Mr Hansby added that landfill growth also has a direct effect on the amount paid by Council and therefore the community, to the New Zealand Emissions Trading Scheme.
“As the amount of waste going into the landfill increases, so too does the number of emissions units we need to purchase. Additionally, over time the cost to purchase emissions units has also increased. These costs are recovered through waste service fees and charges. To put that into perspective, in 2018 it cost $1.34m to purchase enough units to cover the 53,125 tonnes of waste that went into the landfill,” he said.

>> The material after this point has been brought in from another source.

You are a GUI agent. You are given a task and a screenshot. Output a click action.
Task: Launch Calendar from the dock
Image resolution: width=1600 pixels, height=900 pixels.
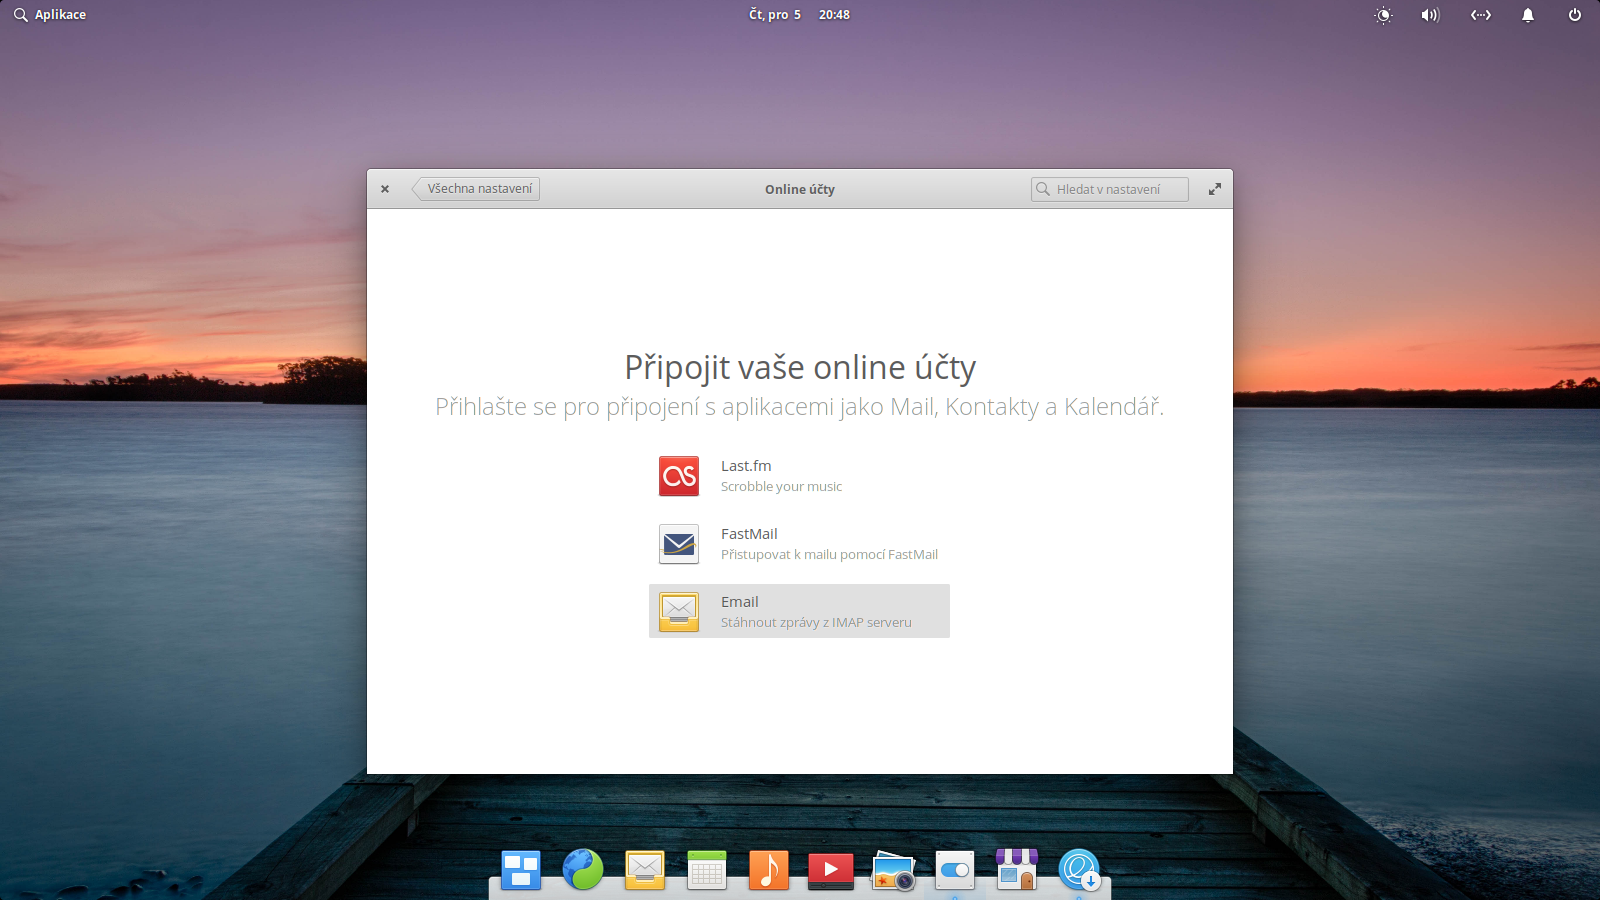[x=707, y=870]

“The most effective way to ensure these costs don’t continue to impact the community is to reduce the amount of material going to landfill and therefore greenhouse gas emissions,” he said.
“The whole community has an important role to play in this and we are working hard to ensure people have the tools, services and knowledge they need to make big inroads into reducing waste at home and in their businesses,” Mr Hansby said.
The capital cost of the gas capture and destruction project will be funded by Scope Resources and repaid by QLDC over the remaining 14.5 year landfill contract term through an increased gate fee from 1 January 2020 for all waste deposited at the landfill
Early work on the project is underway and expected to be operating by December 2020.